The International Criminal Court (ICC) on Friday issued a warrant of arrest for Russian President, Vladimir Putin for war crimes.
The court, which issued the warrant of arrest on Friday, said Putin is involved in the abductions of children from Ukraine.
Why ICC Issued Arrest Warrant For Russian President, Vladimir Putin
The court said in a statement that Vladimir Putin “is allegedly responsible for the war crime of unlawful deportation of the population (children) and that of unlawful transfer of population (children) from occupied areas of Ukraine to the Russian Federation.”
Similarly, the court also issued a warrant for the arrest of the Commissioner for Children’s Rights in the Office of the President of the Russian Federation, Maria Alekseyevna Lvova-Belova.
President of the court, Piotr Hofmanski, in a video statement, said that while the ICC’s judges have issued the warrants, it will be up to the international community to enforce them. The court has no police force of its own to enforce warrants.
“The ICC is doing its part of work as a court of law,” he said. “The judges issued arrest warrants. The execution depends on international cooperation.”
However, it remains a long way off for a possible trail of any Russians.
This is because Moscow does not recognize the court’s jurisdiction.
This position was reaffirmed on Friday by Russian Foreign Ministry spokeswoman, Maria Zakharova in a first reaction to the warrants.
“The decisions of the International Criminal Court have no meaning for our country, including from a legal point of view,” she said.
Reports say Ukrainian officials, were, however, jubilant.
“The world changed,” said presidential adviser Mykhailo Podolyak. Foreign Minister Dmytro Kuleba said the “wheels of Justice are turning,” and added that “international criminals will be held accountable for stealing children and other international crimes.”
Like Russia, Ukraine also is not a member of the court, but it has granted the ICC jurisdiction over its territory and ICC prosecutor Karim Khan has visited four times since opening an investigation a year ago.
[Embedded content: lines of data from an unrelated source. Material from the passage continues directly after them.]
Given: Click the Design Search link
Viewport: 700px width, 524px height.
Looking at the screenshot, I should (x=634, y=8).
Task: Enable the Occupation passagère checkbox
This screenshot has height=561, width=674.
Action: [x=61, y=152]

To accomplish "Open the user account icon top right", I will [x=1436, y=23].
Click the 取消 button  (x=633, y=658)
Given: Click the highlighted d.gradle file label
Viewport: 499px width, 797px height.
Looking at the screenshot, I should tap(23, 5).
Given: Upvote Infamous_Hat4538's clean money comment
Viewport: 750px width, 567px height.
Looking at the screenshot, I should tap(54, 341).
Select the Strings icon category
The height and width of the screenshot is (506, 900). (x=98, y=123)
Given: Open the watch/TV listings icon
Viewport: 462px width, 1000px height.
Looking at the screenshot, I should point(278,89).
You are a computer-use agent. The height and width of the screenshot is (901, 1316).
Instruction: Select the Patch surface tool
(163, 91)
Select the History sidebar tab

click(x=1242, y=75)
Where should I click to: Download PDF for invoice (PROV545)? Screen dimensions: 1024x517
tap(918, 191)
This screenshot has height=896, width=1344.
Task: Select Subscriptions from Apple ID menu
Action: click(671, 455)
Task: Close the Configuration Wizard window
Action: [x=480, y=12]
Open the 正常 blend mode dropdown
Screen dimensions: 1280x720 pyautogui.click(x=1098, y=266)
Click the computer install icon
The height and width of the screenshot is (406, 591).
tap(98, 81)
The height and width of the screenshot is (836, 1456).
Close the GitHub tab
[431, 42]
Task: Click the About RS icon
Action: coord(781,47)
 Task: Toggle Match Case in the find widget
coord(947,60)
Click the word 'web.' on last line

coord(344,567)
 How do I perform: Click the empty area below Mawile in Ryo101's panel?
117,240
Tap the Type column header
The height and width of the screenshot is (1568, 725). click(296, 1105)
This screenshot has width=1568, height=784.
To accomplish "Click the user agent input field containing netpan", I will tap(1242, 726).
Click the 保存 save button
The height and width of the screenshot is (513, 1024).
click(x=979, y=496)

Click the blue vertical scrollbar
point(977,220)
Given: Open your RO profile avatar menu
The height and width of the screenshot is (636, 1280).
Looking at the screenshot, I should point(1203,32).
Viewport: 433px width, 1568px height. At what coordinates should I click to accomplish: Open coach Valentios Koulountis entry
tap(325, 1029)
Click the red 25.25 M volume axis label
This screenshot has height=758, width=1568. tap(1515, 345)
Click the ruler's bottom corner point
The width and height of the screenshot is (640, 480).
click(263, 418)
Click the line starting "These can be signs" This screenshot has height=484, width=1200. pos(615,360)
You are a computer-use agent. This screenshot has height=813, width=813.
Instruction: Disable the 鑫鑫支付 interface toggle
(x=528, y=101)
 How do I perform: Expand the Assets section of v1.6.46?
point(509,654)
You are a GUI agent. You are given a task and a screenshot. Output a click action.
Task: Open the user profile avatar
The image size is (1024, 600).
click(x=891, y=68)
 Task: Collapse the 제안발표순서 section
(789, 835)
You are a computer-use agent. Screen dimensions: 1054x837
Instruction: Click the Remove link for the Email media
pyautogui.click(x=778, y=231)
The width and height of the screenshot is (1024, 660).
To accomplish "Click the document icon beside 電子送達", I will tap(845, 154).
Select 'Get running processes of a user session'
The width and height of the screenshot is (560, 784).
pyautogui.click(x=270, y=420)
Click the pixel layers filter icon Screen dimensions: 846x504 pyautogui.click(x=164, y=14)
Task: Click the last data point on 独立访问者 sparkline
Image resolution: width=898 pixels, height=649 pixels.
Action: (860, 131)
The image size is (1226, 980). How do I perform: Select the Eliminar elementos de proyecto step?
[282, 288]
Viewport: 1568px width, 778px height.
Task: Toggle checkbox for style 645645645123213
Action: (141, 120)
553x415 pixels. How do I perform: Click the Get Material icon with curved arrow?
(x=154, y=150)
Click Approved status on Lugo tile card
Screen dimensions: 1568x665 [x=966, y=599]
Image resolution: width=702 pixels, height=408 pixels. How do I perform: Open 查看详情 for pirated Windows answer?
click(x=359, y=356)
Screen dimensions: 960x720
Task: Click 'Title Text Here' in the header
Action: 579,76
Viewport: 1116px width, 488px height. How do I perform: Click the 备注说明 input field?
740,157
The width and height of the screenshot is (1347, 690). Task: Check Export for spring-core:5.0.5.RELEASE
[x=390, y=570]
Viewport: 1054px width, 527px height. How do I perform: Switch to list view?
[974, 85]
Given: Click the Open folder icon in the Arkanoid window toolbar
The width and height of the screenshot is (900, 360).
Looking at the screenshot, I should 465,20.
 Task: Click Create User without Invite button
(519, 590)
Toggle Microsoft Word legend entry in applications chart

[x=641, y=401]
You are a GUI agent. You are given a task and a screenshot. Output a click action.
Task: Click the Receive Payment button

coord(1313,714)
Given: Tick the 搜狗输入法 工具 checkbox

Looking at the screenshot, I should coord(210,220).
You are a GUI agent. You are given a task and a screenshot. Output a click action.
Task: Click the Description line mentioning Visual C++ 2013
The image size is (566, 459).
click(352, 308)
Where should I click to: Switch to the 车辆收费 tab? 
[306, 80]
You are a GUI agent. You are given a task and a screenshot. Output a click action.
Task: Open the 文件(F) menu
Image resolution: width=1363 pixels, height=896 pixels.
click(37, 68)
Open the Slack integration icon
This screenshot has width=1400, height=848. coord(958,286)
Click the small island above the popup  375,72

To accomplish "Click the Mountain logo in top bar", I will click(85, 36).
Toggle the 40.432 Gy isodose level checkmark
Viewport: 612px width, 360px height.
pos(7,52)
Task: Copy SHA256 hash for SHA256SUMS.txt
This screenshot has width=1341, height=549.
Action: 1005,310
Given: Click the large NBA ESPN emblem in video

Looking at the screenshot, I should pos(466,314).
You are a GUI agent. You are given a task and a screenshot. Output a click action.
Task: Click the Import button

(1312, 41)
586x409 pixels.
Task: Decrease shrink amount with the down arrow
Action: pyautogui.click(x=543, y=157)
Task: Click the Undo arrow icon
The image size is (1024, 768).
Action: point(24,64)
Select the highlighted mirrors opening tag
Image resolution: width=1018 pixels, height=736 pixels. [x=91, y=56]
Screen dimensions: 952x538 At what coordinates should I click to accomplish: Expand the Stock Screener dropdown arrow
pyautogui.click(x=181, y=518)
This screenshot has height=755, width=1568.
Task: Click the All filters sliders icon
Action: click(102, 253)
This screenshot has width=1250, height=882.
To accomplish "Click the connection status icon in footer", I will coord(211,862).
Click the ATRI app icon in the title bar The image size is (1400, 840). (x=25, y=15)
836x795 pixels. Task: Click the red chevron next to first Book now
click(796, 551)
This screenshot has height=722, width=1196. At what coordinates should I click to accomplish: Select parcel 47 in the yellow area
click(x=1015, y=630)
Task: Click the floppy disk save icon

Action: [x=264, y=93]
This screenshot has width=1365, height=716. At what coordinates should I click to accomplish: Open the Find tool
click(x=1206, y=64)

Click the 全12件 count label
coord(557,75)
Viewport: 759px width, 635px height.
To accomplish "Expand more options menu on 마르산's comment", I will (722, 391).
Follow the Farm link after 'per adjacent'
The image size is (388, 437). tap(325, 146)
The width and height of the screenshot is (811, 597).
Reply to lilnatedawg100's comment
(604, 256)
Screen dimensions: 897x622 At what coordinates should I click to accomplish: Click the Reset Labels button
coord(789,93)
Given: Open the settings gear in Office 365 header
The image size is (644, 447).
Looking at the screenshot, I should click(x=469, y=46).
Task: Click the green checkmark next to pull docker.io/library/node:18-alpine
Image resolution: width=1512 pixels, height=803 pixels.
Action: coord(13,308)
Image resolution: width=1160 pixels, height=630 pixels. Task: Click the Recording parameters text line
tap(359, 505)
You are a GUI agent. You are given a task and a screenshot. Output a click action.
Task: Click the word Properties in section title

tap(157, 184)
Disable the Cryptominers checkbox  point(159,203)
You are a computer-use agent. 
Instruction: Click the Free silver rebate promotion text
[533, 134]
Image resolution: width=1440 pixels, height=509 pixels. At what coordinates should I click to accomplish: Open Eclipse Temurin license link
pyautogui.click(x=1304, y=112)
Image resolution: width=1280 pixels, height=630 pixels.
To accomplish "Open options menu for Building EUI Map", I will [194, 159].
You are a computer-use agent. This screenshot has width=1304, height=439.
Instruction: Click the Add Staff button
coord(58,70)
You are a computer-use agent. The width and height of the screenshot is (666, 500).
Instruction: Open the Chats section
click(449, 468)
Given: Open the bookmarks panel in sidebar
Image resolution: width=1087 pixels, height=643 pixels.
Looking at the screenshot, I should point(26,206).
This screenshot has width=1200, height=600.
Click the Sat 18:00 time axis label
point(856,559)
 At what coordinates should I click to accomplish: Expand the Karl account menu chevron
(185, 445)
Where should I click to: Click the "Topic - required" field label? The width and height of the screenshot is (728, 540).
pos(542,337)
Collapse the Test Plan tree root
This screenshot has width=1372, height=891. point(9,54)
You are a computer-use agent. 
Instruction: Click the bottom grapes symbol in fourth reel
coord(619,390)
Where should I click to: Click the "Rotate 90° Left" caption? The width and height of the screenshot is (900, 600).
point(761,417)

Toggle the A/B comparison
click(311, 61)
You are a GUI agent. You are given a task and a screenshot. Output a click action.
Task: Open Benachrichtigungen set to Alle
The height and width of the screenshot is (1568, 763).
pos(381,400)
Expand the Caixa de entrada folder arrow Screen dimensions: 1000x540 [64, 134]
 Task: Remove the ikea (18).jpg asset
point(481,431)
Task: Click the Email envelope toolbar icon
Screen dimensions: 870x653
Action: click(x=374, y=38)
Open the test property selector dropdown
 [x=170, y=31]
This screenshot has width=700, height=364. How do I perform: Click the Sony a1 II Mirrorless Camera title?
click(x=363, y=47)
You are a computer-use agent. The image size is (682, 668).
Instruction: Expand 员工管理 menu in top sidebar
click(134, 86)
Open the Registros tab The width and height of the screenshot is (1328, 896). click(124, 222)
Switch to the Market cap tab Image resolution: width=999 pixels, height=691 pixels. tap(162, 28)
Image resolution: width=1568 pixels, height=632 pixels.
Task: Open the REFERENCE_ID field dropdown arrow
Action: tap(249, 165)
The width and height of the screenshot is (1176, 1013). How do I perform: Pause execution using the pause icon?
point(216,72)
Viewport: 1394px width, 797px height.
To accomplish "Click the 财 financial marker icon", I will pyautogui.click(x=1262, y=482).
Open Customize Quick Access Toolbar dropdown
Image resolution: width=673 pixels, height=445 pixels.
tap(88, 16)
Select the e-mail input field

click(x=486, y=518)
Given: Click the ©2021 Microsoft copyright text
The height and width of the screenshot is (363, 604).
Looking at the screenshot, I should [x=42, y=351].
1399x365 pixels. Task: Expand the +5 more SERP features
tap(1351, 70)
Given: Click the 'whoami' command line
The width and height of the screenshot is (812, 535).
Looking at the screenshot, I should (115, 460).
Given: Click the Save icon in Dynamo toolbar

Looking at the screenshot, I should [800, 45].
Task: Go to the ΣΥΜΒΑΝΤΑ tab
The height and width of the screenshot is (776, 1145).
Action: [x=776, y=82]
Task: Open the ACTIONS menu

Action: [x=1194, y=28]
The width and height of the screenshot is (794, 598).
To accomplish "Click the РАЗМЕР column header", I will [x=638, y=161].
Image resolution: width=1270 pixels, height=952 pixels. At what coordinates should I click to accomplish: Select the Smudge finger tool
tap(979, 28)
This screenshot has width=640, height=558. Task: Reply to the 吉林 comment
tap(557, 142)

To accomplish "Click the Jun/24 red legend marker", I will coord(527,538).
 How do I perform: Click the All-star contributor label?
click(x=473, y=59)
The ICC said its pre-trial chamber found “reasonable grounds to believe that each suspect bears responsibility for the war crime of unlawful deportation of population and that of unlawful transfer of population from occupied areas of Ukraine to the Russian Federation, in prejudice of Ukrainian children.”
The court statement said that “there are reasonable grounds to believe that Mr. Putin bears individual criminal responsibility” for the child abductions “for having committed the acts directly, jointly with others and/or through others (and) for his failure to exercise control properly over civilian and military subordinates who committed the acts.
According to ICC Prosecutor, Khan, he visited a care home for children two kilometers (just over a mile) from the frontlines in southern Ukraine.
Khan said in a statement, “The drawings pinned on the wall … spoke to a context of love and support that was once there. But this home was empty, a result of the alleged deportation of children from Ukraine to the Russian Federation or their unlawful transfer to other parts of the temporarily occupied territories.
“As I noted to the United Nations Security Council last September, these alleged acts are being investigated by my Office as a priority. Children cannot be treated as the spoils of war.”
And while Russia rejected the allegations and warrants of the court as null and void, others said the ICC action will have an important impact.
Balkees Jarrah, associate international justice director at Human Rights Watch, said, “The ICC has made Putin a wanted man and taken its first step to ending the impunity that has emboldened perpetrators in Russia’s war against Ukraine for far too long. The warrants send a clear message that giving orders to commit, or tolerating, serious crimes against civilians may lead to a prison cell in The Hague.”